Richard Hoyer-Ellefsen graduated Phi Beta Kappa from the University of Massachusetts in 1995. He completed his undergraduate studies in economics as a visiting undergraduate student at Harvard University. During his career as a management consultant specializing in mergers & acquisitions, Hoyer-Ellefsen has recruited college seniors to his employers and volunteered as a career advisor during his personal time.
Hoyer-Ellefsen lives in Annapolis, Maryland, where he and his and his wife spend most of their free time sailing the Chesapeake Bay.

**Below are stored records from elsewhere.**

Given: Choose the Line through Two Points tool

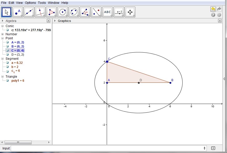Looking at the screenshot, I should [x=29, y=12].
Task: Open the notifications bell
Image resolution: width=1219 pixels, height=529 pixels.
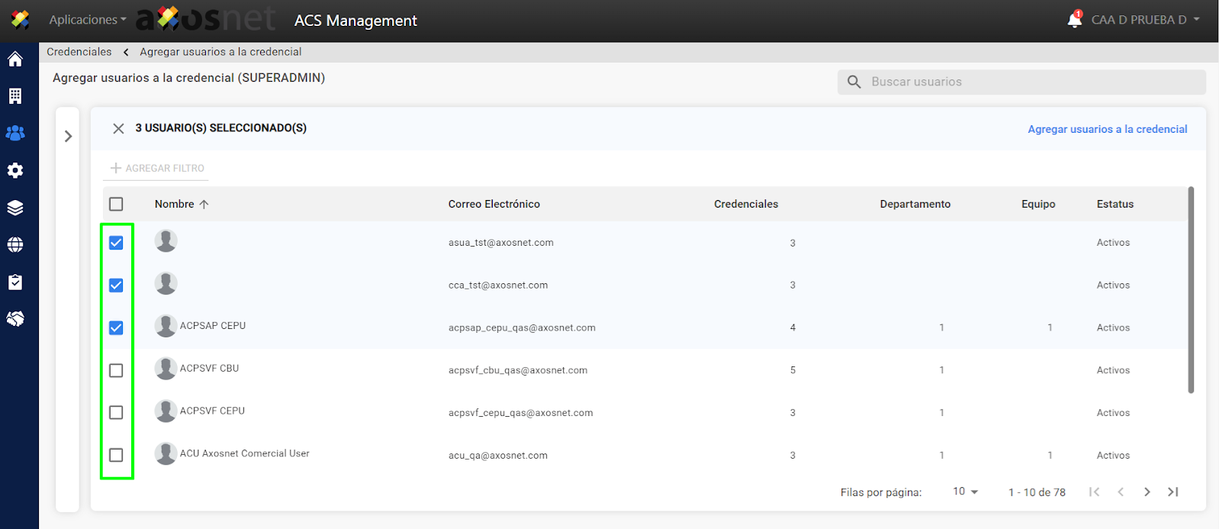Action: pyautogui.click(x=1074, y=20)
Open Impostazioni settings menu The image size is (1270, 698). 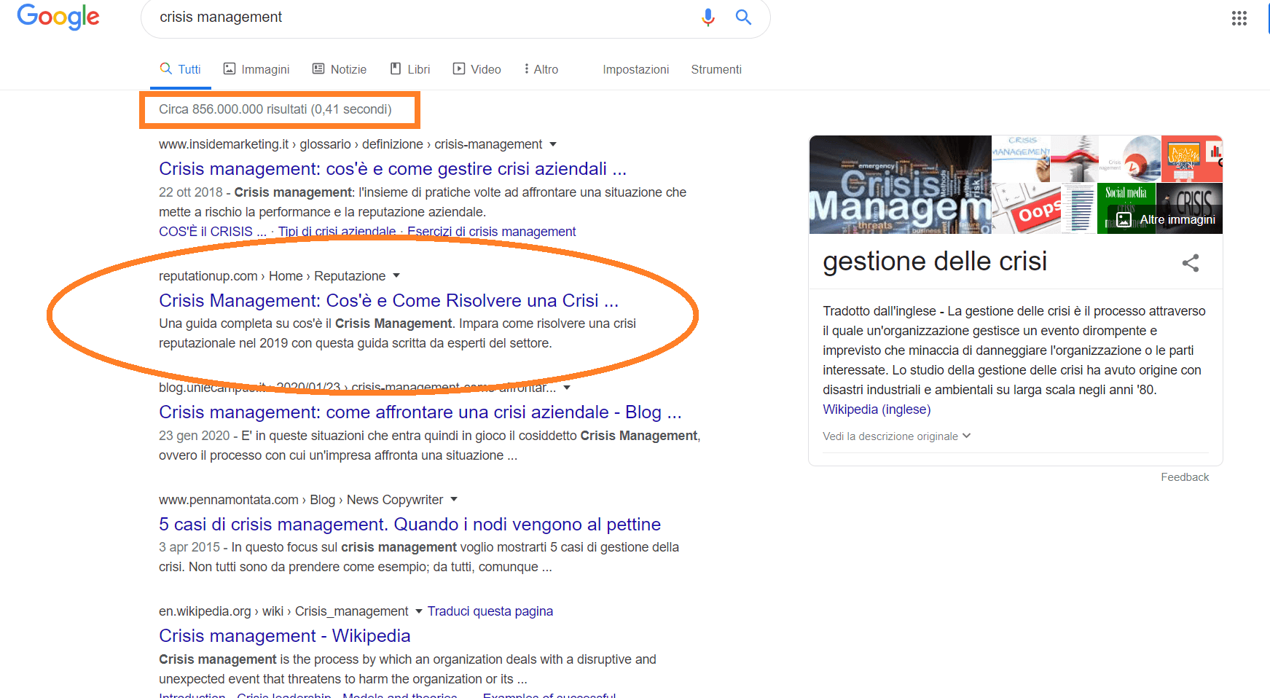click(x=635, y=69)
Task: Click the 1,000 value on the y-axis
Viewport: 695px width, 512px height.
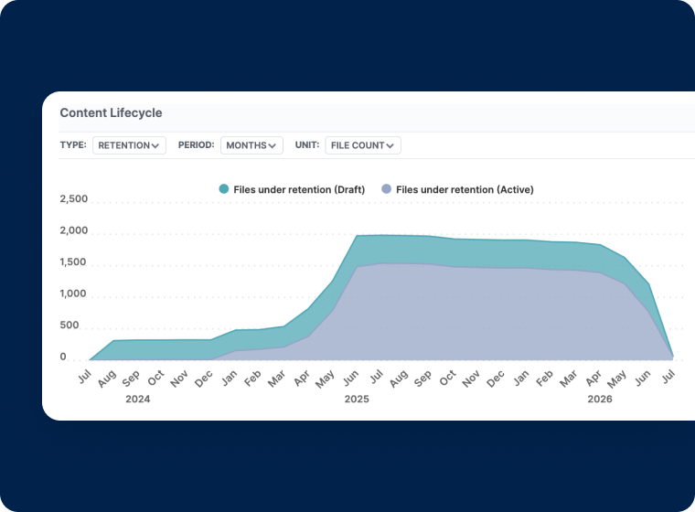Action: (x=74, y=294)
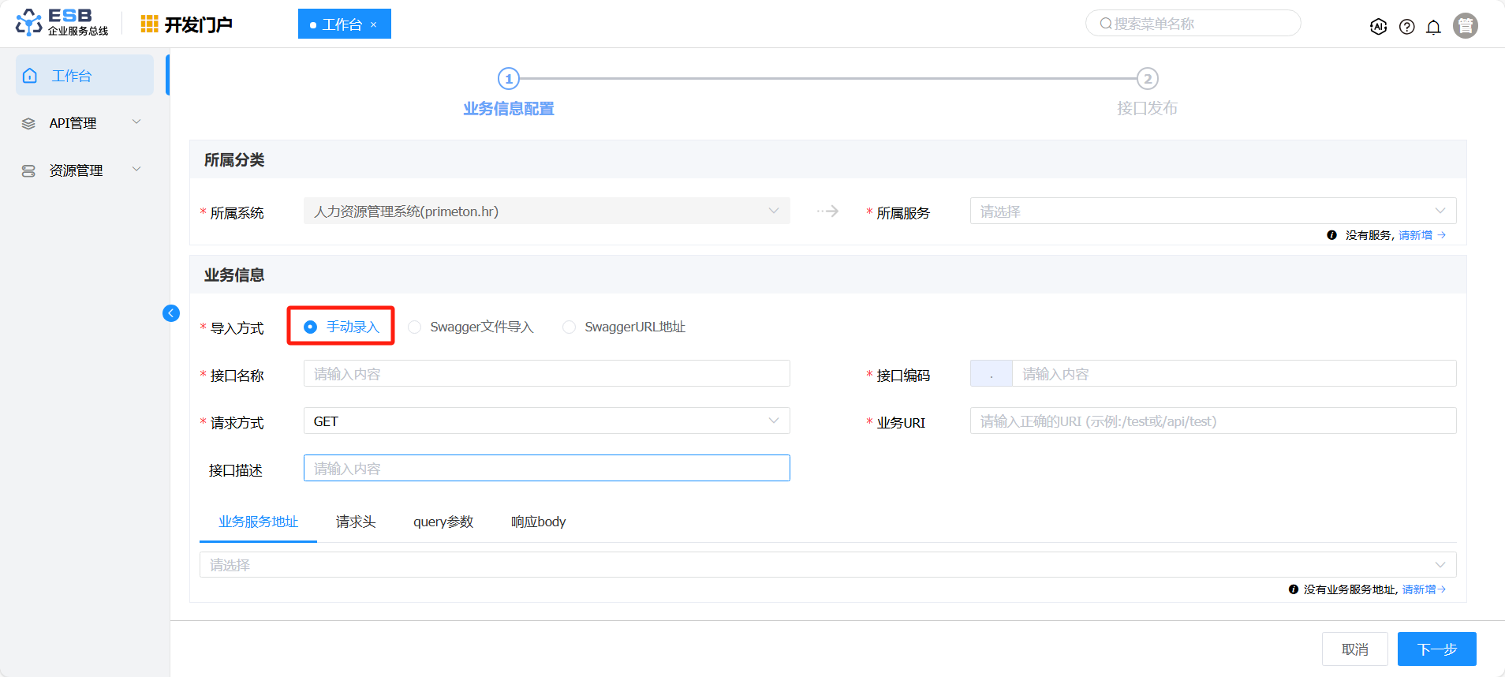1505x677 pixels.
Task: Open the 请求方式 GET dropdown
Action: [x=546, y=421]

The most important thing you can do to build a happy working life doesn't have anything to do with getting a good job, making a lot of money, or even joining the right company. It has to do with the mindset you bring to bear on every one of the critical decisions you will have to make moving forward. Making a mistake here will tremendously increase the likelihood of your making bad choices at critical times, while getting this facet of your mindset right will dramatically increase the odds of making good decisions. Where I have seen people do the dumbest things in either their career or personal lives it has nearly always revolved around this issue. If there's only one thing I want you to take away from this book, I would want it to be the following:
Make every effort within your power to drive out a tendency to make decisions and derive your self-image from the perspective of your status or prestige relative to others. An instinct to compete for status is one that is inseparable from human nature, and is one that is therefore virtually impossible to completely drive from our personalities. In that context, note the wording of the admonition above: make every effort within your power. You won't ever completely eliminate a desire to "outperform" or "out-achieve" those around you. But stomp it out of your personality to the greatest degree possible. Here is why this simple rule becomes absolutely critical when you become an "adult" and enter "the real world:" the dimensions along which we measure our status relative to others once we leave school can have much more significant impacts on our happiness than the dimensions along which we measured our status in school.
Life gets a whole lot more complicated in the real world. In high school and college, however strong our status instincts were, the measures of our status were fairly simple: we worried about getting into a good college, making good grades (for those particularly inclined to care), being successful at sports, associating with the right crowd, and dating the right people. You will notice, if you think about it, that these can be thought of as "micro" measures of status. They did not ordinarily force us to weigh major tradeoffs in the structure of our lives. Straining to attain popularity, for example, didn't usually force us to make complicated and painful decisions about the importance of our families in our lives. Trying out for varsity football did not involve a decision on whether to leave all of our friends and family to move to a team in Chicago.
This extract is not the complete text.